Pixel coordinate grounding data:
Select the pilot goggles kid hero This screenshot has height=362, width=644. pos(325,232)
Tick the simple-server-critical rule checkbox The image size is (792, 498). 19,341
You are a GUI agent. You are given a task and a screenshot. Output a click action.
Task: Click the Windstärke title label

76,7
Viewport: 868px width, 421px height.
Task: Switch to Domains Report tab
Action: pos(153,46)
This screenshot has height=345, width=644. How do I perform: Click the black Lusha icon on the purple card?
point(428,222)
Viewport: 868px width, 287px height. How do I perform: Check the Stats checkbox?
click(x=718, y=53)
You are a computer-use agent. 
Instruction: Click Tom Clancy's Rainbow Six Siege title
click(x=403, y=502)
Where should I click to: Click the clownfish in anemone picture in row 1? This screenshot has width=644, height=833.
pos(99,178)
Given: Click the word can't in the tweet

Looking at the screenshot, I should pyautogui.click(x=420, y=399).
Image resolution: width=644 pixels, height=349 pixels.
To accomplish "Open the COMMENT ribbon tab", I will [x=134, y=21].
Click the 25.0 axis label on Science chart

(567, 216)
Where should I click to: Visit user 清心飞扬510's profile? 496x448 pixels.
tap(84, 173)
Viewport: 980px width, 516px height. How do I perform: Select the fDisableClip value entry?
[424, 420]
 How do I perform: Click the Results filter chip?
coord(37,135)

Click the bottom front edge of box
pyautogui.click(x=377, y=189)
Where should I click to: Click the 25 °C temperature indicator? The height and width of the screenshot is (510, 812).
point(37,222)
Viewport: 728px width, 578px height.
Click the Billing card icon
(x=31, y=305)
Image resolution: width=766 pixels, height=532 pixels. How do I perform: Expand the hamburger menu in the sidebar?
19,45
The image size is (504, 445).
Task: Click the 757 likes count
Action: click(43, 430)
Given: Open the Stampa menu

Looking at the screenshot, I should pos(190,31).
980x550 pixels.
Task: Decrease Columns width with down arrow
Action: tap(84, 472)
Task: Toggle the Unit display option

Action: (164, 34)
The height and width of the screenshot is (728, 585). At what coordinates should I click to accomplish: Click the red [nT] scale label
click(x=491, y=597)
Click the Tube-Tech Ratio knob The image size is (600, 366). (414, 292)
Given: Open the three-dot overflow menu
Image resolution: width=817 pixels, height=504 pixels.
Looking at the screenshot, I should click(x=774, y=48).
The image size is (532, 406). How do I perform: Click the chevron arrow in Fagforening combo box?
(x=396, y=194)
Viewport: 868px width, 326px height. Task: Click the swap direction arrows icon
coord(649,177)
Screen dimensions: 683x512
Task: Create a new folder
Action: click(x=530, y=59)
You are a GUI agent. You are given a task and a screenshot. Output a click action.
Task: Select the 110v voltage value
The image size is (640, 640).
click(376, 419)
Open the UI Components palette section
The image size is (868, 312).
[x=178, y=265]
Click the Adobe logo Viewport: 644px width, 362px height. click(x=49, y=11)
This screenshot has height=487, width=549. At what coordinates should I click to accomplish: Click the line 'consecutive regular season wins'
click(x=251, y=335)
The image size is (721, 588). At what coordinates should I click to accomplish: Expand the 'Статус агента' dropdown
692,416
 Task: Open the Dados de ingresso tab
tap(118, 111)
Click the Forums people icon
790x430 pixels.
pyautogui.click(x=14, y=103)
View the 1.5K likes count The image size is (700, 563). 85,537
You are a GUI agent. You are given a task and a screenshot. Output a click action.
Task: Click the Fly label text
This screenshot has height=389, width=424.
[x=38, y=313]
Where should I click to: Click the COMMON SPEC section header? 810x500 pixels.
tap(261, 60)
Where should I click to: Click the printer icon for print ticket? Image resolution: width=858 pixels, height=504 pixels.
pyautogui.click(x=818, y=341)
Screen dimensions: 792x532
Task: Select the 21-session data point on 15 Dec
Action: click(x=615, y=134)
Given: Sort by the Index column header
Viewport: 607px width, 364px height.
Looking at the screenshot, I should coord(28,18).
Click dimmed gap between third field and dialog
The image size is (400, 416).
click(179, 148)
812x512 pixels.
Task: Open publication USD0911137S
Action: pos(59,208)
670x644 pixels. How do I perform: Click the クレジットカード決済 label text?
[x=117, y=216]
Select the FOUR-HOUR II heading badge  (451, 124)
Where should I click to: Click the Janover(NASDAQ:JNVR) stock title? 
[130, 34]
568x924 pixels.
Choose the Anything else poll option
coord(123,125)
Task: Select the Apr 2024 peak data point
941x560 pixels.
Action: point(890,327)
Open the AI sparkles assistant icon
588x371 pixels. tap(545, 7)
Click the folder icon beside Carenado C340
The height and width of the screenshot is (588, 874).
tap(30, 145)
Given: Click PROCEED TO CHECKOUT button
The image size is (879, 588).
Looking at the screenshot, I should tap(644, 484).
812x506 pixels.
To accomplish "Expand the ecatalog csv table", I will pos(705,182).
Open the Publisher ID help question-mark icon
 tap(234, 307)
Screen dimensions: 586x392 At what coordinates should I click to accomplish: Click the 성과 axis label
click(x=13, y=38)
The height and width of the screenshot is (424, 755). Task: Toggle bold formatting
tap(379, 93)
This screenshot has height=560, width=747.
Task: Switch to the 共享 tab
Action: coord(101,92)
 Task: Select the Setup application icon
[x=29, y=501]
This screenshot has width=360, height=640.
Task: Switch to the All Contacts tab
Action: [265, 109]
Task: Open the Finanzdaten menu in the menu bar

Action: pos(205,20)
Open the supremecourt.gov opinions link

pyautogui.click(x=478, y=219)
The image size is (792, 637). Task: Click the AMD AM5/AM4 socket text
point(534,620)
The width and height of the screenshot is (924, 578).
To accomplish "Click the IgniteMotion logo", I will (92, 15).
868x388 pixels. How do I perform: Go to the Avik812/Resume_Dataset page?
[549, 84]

> _EXERCISE BRIEF_: Only the lines above starting with the one with "Viewport: 607px width, 364px height." and going through the one with "568x924 pixels." are to be copied, word for word and with both ends kept.

> _WRITTEN RESPONSE_:
Viewport: 607px width, 364px height.
Looking at the screenshot, I should coord(28,18).
Click dimmed gap between third field and dialog
The image size is (400, 416).
click(179, 148)
812x512 pixels.
Task: Open publication USD0911137S
Action: pos(59,208)
670x644 pixels. How do I perform: Click the クレジットカード決済 label text?
[x=117, y=216]
Select the FOUR-HOUR II heading badge  (451, 124)
Where should I click to: Click the Janover(NASDAQ:JNVR) stock title? 
[130, 34]
568x924 pixels.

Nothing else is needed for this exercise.